The internet is a wondrous technological advancement that has made the world a smaller place, where virtually everyone is connected with everyone else. But the problem with the internet is that it has made the world a smaller place, where virtually everyone is connected with everyone else.
In other words, even though you can now access incredible amounts of information, or easily communicate with someone on the other side of the world all with just one click, you must also be on the watch for those determined to use technology to steal your personal information. And all too often, it's the victims themselves who are tricked into providing these details. So to help you avoid a similar fate, here are 5 tips to keep in mind when browsing your emails.
1. Verify the email sender
“Phishing” is an attempt to cause the recipient of an email to either reply directly to the email, or to click on a link to another website that instructs them to provide personal and actionable data. This includes information such as credit card numbers, bank account details and passwords.
One common phishing tactic is sending an email from what appears to be a legitimate financial institution, asking the recipient to “confirm” account details by providing their account number. This type of message should immediately raise a huge alert. After all, if the email truly was from your bank, wouldn’t they already have your account details?

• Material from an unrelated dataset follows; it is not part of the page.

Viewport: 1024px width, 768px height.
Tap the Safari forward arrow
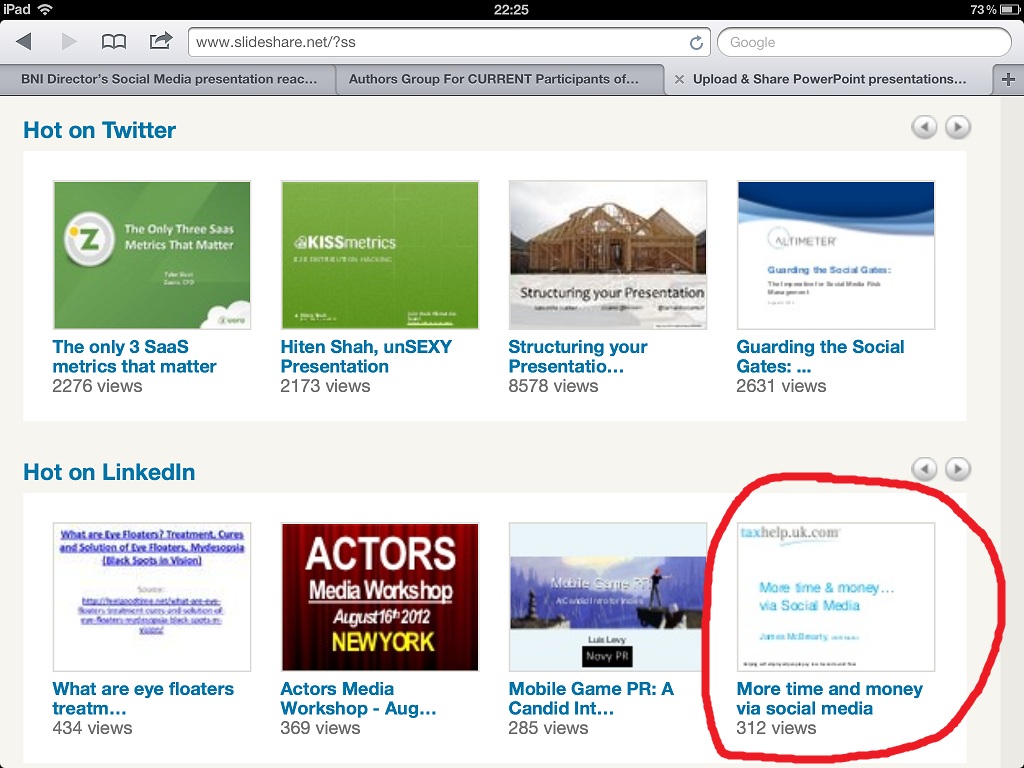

2. Never click on a link to access your bank account
Related to the previous tip, never click on a link in an email to access your bank account. Good phishers can set up a fake login page that, to the casual eye, is a dead ringer for your actual login page. This is known as “spoofing”, and unless you’re paying close attention, you may not notice that you're on a fake page until after entering your account or credit card details. And by then it will be too late, as the phishers will have already captured your details, and will have everything they need to access your account or make a charge on your credit card.
This is why it's always a good practise to enter the URL (i.e. web address) for your bank login page into the browser yourself, or to select it from your Bookmarks or Favourites list. This ensures you're actually going to the page you intended, and not a fake site. Also, look for “https://” and the closed lock icon in your browser’s address bar, as this indicates that you're on a secure site and not a potentially “spoofed” site.
3. Keep your antivirus software up to date
To protect against programs designed to harm your computer (i.e. “malware”) and other viruses, it's critical to have antivirus protection on your computer. It's equally important to keep the software current, as new forms of attack viruses are continuously being released by those looking to cause harm.
The most common means of tricking people into clicking on a link and launching an attack is known as a Trojan Horse email. Attachments and links in these emails can hide various forms of malware, and can do all kinds of damage including opening a “backdoor” to your computer. This can allow an attacker to access your computer at a later time, and potentially retrieve your passwords.
In addition to keeping your antivirus software up to date, be sure to keep your browser current as well. The leading browsers frequently release updated security patches to detect phishers and Trojan Horse-style attacks.
4. Watch out for popups
There's a reason most browsers block popup windows, as this is a common way to obtain confidential user data. Popups are designed to look like part of the application or web page you're currently viewing, but in reality they are forms that capture and send the information you enter to another target.
If you encounter a popup window that you feel is questionable, don’t click the “Close” or “Cancel” buttons in the window, as they could be programmed to launch an attack. Instead, close the popup window by clicking the “X” in the window title bar in the upper corner of the window.
5. Look for fake email tip-offs
Sometimes it’s the simple things that can tip you off that an email is not as it appears. For instance, an email purportedly from a large financial institution is not going to have spelling or grammar mistakes, and the existence of either should immediately raise concerns. As well, sentences in bold or contrasting colours urging you to “act now to avoid the cancellation of your account”, or some other form of over-the-top rhetoric, should also receive special attention.
While it is unfortunate that it's necessary to take such steps to protect yourself while online, the reality is that there are people out there looking to take advantage of any vulnerability. Keeping these tips in mind will help you protect your information, but nothing is foolproof. Ultimately, if you receive an email or online invitation and it just doesn’t feel right, your instincts are probably on the right track, and you should delete the email in question.